**Given records:**
----

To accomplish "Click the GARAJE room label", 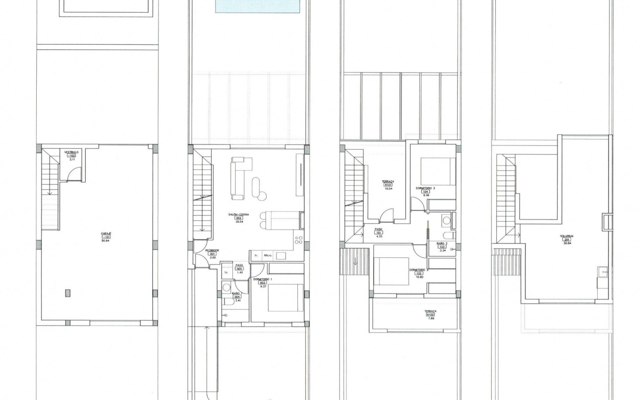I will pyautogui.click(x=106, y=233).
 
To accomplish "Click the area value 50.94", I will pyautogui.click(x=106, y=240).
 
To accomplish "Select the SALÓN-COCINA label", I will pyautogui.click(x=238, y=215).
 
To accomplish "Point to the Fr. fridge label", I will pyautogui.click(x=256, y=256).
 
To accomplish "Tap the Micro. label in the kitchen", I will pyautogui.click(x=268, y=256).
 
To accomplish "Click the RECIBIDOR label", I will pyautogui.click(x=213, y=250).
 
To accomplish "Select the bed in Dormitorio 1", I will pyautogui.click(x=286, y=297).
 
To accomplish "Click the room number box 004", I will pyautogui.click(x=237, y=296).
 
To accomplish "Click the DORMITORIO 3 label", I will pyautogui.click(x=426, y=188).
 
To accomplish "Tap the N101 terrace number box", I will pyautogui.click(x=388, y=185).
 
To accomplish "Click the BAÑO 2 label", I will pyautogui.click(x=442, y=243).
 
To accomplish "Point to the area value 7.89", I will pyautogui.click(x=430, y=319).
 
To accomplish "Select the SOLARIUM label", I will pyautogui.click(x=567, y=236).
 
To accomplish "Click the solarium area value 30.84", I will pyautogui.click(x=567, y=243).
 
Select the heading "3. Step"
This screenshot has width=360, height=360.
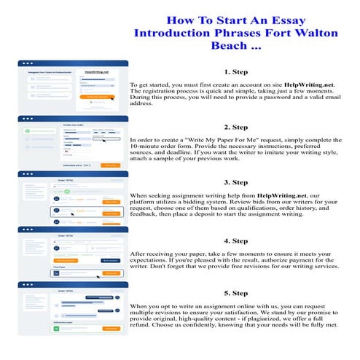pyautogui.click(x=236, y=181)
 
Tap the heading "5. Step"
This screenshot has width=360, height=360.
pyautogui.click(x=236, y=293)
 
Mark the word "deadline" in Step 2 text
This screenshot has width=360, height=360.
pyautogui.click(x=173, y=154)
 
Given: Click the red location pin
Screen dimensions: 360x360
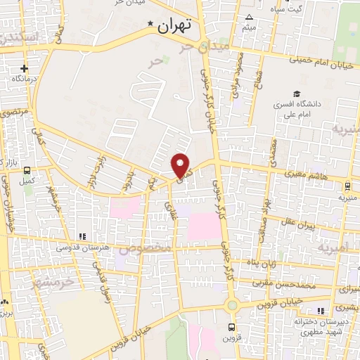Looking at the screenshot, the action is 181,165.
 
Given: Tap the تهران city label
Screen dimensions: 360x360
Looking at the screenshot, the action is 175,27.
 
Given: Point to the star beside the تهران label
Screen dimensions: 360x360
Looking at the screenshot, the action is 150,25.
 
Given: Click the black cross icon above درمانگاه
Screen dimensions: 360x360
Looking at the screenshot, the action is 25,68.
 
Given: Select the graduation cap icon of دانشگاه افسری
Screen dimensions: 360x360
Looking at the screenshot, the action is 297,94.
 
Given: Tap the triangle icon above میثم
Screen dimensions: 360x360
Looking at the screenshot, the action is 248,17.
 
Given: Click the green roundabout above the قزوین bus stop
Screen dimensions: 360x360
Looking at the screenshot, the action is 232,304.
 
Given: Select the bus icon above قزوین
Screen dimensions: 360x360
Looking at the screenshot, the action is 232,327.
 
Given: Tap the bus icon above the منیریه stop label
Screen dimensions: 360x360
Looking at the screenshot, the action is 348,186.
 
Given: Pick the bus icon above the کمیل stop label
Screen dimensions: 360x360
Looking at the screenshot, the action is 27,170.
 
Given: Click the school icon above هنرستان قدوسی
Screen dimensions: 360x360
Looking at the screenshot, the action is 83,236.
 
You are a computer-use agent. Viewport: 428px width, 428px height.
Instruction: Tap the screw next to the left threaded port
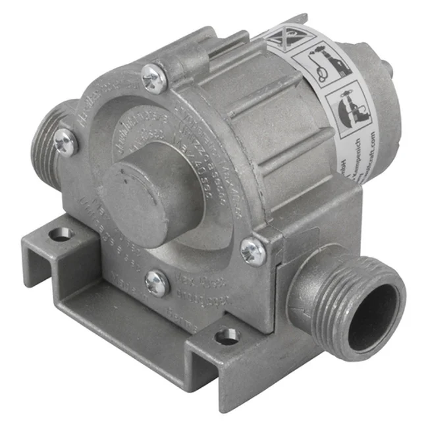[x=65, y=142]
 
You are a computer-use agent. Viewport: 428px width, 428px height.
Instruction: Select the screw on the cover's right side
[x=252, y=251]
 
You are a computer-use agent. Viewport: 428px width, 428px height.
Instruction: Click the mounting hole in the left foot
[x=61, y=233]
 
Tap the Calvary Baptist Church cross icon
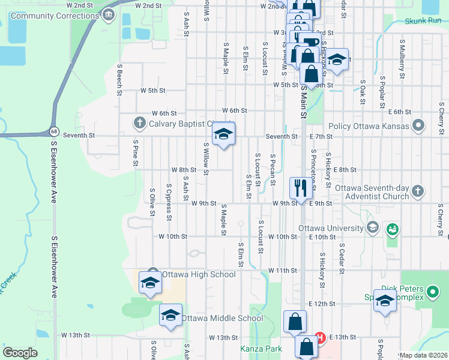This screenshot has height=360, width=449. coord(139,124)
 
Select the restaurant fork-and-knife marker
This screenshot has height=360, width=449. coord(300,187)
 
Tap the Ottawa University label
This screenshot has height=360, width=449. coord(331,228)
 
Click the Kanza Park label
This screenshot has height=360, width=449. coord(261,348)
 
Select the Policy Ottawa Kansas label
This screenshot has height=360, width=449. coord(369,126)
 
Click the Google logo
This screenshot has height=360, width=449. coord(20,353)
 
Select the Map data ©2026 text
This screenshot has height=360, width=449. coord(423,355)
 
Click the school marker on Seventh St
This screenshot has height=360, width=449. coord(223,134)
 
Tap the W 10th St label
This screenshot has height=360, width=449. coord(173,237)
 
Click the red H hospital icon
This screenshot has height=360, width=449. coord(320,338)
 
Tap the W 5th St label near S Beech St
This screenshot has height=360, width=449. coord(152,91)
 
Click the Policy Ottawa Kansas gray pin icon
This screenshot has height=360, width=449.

----

**What is expected:** Copy the items word for word, beginning at the line that contains "Click the Kanza Park label" and stopping at the end of the items.

**The reply:**
Click the Kanza Park label
This screenshot has height=360, width=449. coord(261,348)
 
Select the Policy Ottawa Kansas label
This screenshot has height=360, width=449. coord(369,126)
 
Click the Google logo
This screenshot has height=360, width=449. coord(20,353)
 
Select the Map data ©2026 text
This screenshot has height=360, width=449. coord(423,355)
 
Click the school marker on Seventh St
This screenshot has height=360, width=449. coord(223,134)
 
Tap the W 10th St label
This screenshot has height=360, width=449. coord(173,237)
 
Click the red H hospital icon
This screenshot has height=360, width=449. coord(320,338)
 
Tap the W 5th St label near S Beech St
This screenshot has height=360, width=449. coord(152,91)
 
Click the Policy Ottawa Kansas gray pin icon
This screenshot has height=360, width=449.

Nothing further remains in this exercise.